If ARCO Rights are exercised through a legal representative, in addition to proving the identity of both the data subject and the representative, the corresponding power of attorney, a letter of attorney signed before two witnesses, or a statement made in person by the data subject must be provided.

If the right of rectification is exercised, the documentation supporting the requested change must also be provided, according to the personal data to be rectified.

A response to your request will be issued within twenty business days from the date on which the request is received.

Accuracy of the Data Provided

The User guarantees that the personal data provided is accurate and undertakes to inform BIMCORP of any change or update to such data in order to allow BIMCORP to provide an optimal service and user experience.

Data Retention

The personal data you provide to us will be kept confidentially for a period of six years, for the purpose of preserving evidence of the transactions and services provided.

During such period, Users may request in writing, through the communication channels identified in this Privacy Notice, that the data controller delete or deliver the corresponding personal data to the data subject.

At the end of such period, the information will be purged from our databases.
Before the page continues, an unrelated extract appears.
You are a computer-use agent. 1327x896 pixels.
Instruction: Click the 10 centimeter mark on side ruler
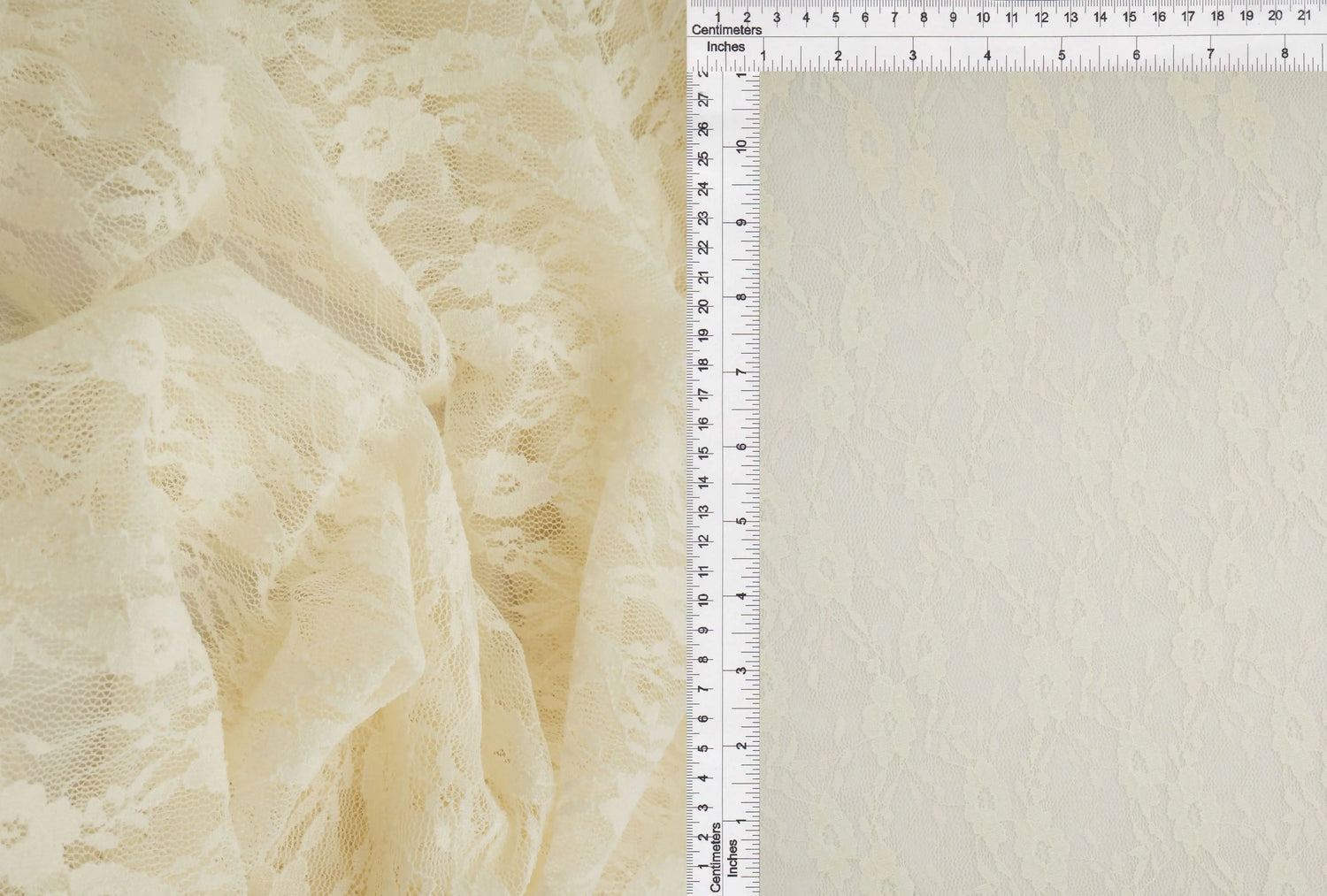tap(703, 600)
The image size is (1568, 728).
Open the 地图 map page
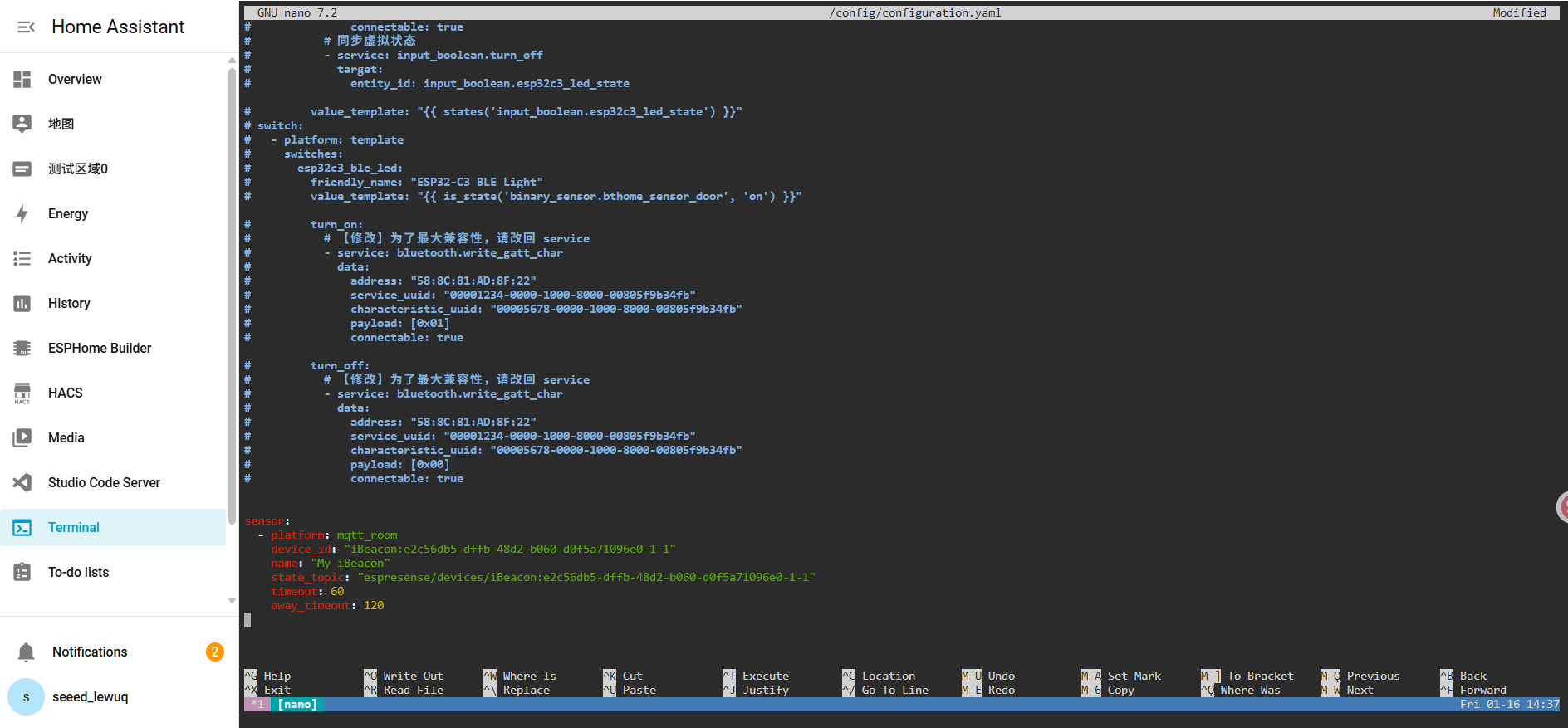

If any of the cases set forth in Articles 9 or 36 of the Law applies, and the personal data is involved in or required for any controversy, proceeding, or legal requirement, such data may not be returned or deleted until the relevant controversy or proceeding has been resolved or a final judgment has been issued.

Changes to this Privacy Notice

We reserve the right to make changes or updates to this Privacy Notice at any time, whether to comply with legislative reforms, internal policies, or new requirements for the provision or offering of our products and services.

BIMCORP will notify the User of any such changes through the email address provided by the User.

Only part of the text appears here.